━━━ Records provided
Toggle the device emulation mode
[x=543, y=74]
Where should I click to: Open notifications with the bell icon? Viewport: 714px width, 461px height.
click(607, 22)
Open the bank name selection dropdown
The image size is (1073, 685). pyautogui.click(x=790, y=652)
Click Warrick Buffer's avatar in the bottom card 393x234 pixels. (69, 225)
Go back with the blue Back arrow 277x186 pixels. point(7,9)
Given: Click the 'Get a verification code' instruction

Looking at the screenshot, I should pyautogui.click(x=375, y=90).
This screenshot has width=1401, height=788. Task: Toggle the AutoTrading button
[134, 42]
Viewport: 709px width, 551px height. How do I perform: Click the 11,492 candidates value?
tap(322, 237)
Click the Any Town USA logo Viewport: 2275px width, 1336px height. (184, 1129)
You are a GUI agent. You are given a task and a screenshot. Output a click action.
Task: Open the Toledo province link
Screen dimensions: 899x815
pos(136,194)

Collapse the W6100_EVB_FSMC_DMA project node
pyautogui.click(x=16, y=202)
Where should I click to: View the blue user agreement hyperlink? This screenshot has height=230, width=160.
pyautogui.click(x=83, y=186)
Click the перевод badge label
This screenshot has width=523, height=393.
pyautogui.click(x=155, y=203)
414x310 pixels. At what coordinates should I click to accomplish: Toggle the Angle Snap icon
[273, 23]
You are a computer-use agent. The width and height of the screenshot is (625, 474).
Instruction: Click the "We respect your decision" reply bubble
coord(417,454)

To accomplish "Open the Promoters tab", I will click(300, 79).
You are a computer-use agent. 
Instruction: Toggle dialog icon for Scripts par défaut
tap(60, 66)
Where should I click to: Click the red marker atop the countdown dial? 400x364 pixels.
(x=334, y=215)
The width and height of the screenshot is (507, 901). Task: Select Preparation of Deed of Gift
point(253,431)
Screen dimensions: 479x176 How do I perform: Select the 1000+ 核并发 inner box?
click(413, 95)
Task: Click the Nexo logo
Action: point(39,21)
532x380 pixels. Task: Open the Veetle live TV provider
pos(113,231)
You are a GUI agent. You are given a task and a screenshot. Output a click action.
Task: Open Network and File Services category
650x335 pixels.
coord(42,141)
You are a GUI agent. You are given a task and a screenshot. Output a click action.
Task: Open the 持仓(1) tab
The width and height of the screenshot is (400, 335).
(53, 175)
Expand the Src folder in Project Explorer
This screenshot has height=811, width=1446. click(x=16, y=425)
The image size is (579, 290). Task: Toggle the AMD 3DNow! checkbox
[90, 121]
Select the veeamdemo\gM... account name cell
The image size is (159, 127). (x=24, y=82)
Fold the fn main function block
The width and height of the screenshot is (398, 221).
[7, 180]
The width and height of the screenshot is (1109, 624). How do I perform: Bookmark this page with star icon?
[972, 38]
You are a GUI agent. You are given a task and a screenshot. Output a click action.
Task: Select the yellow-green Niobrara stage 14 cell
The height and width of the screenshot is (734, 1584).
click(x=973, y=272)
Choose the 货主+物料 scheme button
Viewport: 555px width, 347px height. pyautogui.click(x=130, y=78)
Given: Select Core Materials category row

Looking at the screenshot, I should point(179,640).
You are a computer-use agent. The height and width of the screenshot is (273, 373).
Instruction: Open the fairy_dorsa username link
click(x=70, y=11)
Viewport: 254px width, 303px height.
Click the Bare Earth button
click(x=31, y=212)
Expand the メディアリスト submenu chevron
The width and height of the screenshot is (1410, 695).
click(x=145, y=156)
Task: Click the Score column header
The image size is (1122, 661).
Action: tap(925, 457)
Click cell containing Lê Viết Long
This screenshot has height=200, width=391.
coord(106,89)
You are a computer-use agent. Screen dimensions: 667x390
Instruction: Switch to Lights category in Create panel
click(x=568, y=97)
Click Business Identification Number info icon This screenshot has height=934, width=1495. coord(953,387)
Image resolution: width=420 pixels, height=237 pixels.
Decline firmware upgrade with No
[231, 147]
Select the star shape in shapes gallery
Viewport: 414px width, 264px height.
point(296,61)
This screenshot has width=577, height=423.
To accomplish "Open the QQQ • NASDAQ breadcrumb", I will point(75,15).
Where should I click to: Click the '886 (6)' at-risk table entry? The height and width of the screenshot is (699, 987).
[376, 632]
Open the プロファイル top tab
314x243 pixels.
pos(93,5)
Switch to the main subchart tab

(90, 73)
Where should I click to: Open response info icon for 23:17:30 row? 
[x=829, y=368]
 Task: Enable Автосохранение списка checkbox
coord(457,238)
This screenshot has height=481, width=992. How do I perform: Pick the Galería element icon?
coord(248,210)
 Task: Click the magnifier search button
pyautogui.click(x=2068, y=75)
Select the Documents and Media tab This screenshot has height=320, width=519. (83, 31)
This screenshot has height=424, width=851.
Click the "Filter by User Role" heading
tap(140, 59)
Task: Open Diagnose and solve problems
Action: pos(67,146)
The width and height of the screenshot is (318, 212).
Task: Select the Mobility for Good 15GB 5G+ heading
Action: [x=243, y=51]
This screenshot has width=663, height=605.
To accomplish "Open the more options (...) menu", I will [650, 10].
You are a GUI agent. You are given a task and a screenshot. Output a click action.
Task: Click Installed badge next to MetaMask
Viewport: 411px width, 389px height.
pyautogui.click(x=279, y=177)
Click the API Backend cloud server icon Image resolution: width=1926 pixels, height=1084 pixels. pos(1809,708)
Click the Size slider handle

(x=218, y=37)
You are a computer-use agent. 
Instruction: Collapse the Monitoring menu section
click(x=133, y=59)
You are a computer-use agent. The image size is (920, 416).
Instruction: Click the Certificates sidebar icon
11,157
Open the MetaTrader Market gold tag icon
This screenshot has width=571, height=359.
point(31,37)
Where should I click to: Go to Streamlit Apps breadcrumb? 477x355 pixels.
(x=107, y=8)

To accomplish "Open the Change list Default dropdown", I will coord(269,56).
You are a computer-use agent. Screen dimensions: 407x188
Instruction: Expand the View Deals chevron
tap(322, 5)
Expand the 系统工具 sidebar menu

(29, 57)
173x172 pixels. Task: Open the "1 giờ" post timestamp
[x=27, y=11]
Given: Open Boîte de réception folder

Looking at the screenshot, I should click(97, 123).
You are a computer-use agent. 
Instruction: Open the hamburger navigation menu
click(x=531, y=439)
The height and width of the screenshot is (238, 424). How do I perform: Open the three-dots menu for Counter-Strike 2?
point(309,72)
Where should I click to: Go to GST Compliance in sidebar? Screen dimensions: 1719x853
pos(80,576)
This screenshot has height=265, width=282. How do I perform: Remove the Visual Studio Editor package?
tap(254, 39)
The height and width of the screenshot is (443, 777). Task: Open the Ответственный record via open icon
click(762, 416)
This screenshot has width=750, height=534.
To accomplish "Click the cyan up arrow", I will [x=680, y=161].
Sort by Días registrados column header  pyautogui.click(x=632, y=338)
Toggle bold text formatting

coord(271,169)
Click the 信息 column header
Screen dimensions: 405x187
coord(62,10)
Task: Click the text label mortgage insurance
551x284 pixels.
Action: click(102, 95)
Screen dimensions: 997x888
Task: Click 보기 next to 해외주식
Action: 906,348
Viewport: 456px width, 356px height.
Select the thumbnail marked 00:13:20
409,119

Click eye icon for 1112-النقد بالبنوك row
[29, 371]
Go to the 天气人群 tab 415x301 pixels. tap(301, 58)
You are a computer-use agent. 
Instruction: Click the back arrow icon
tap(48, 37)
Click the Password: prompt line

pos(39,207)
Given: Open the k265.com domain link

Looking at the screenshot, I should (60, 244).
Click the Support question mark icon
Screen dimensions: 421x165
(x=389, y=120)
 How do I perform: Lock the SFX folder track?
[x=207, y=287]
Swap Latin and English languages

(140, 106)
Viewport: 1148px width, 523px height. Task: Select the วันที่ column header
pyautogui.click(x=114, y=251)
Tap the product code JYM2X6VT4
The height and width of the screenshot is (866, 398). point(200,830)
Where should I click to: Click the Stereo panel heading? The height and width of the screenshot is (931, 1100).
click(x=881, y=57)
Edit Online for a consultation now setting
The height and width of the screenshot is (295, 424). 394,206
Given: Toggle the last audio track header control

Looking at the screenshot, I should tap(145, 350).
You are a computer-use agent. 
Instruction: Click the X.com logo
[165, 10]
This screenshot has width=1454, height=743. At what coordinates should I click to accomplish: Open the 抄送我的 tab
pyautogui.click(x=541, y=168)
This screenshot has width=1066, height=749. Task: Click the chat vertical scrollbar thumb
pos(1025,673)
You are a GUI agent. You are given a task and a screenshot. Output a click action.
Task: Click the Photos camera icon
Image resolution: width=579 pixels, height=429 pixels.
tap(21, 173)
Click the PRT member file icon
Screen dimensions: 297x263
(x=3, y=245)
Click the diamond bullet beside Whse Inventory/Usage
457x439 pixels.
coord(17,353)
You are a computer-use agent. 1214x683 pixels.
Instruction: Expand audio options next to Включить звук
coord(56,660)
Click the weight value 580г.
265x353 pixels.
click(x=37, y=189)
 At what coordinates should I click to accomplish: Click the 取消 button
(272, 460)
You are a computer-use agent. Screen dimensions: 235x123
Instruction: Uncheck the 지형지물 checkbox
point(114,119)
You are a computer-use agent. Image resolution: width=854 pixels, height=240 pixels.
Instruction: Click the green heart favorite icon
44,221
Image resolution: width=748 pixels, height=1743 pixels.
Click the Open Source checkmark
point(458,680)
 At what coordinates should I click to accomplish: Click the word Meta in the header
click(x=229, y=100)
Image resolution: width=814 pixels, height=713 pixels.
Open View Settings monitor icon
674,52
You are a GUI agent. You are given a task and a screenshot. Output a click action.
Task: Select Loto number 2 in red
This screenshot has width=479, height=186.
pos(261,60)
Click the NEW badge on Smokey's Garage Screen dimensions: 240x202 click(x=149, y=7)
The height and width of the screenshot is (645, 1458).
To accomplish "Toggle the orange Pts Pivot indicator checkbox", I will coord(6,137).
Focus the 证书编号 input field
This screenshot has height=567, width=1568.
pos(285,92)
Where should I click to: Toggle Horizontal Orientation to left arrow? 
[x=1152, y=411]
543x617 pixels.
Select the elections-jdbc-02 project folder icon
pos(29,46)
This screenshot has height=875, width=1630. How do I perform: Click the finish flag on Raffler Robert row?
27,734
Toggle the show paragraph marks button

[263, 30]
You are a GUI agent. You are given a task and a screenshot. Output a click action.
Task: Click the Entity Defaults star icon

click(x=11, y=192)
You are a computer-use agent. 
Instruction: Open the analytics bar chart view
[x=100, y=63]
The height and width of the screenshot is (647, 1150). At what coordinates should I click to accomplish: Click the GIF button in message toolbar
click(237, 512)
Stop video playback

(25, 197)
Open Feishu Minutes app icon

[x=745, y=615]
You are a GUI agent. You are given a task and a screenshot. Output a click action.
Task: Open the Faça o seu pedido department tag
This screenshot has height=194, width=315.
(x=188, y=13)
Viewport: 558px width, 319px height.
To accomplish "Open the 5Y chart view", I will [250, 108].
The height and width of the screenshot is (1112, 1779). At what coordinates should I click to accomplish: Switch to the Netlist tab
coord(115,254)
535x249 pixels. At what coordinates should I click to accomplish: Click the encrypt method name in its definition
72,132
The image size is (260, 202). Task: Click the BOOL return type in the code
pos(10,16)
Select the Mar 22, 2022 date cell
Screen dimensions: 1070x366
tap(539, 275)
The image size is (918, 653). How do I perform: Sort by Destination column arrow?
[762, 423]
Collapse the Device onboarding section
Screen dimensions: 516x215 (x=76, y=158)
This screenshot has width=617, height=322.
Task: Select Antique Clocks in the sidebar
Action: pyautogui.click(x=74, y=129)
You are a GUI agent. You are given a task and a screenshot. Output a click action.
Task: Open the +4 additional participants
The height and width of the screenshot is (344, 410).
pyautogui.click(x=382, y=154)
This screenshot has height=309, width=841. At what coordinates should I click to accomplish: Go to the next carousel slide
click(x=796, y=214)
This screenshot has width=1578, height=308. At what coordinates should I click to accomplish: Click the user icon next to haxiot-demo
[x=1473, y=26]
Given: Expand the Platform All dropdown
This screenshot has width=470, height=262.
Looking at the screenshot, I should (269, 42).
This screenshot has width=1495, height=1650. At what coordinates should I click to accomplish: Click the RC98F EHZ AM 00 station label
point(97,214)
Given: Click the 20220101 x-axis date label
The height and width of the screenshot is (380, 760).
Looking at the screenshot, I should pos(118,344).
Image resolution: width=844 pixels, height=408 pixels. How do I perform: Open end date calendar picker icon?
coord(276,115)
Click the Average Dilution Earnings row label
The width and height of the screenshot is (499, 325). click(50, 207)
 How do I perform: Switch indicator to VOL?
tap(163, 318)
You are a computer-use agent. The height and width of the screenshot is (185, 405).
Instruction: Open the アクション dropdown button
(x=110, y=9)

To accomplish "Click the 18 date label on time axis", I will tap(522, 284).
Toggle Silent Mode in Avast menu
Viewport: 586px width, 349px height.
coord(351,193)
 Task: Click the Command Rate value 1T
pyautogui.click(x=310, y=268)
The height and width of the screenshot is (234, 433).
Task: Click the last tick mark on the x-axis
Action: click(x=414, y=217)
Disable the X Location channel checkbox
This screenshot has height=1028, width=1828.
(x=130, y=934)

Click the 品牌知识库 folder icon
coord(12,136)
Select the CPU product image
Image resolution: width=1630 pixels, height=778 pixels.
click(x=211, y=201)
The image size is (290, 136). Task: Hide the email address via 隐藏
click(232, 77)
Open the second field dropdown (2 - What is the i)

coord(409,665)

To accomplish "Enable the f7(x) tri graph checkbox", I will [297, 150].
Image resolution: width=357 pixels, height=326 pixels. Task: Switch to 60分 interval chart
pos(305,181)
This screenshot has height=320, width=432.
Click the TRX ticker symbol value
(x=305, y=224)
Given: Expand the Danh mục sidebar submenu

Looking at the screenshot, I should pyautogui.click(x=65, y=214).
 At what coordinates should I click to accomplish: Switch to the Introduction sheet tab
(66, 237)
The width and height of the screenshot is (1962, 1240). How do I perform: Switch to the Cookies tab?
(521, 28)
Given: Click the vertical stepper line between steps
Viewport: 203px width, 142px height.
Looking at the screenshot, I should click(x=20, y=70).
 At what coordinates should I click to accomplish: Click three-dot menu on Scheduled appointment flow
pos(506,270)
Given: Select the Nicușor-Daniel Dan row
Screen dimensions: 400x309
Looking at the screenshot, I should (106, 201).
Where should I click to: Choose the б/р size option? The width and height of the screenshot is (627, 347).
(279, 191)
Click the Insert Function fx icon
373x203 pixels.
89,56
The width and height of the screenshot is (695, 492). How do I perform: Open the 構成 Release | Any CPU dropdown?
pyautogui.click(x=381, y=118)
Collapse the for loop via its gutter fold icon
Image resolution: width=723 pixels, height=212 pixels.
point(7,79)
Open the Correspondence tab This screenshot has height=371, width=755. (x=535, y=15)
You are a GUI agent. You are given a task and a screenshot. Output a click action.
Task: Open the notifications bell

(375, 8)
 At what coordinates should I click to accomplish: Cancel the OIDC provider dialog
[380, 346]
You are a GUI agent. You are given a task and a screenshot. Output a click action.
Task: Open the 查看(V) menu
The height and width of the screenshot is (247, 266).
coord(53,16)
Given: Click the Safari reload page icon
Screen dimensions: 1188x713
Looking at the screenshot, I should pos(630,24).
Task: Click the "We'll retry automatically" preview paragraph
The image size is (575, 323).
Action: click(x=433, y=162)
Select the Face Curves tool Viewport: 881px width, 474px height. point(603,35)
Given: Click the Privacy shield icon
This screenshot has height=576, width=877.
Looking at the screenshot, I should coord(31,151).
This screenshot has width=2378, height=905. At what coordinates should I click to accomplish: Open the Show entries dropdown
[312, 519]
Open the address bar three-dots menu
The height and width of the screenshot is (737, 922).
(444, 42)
━━━━━━
What to do -> Turn the lines of the entries, from the very first line through the line containing "pos(136,194)", into a Markdown table with the columns Row and Line. Number each row and leave out blank lines.

Task answer ->
| Row | Line |
|---|---|
| 1 | Toggle the device emulation mode |
| 2 | [x=543, y=74] |
| 3 | Where should I click to: Open notifications with the bell icon? Viewport: 714px width, 461px height. |
| 4 | click(607, 22) |
| 5 | Open the bank name selection dropdown |
| 6 | The image size is (1073, 685). pyautogui.click(x=790, y=652) |
| 7 | Click Warrick Buffer's avatar in the bottom card 393x234 pixels. (69, 225) |
| 8 | Go back with the blue Back arrow 277x186 pixels. point(7,9) |
| 9 | Given: Click the 'Get a verification code' instruction |
| 10 | Looking at the screenshot, I should pyautogui.click(x=375, y=90). |
| 11 | This screenshot has width=1401, height=788. Task: Toggle the AutoTrading button |
| 12 | [134, 42] |
| 13 | Viewport: 709px width, 551px height. How do I perform: Click the 11,492 candidates value? |
| 14 | tap(322, 237) |
| 15 | Click the Any Town USA logo Viewport: 2275px width, 1336px height. (184, 1129) |
| 16 | You are a GUI agent. You are given a task and a screenshot. Output a click action. |
| 17 | Task: Open the Toledo province link |
| 18 | Screen dimensions: 899x815 |
| 19 | pos(136,194) |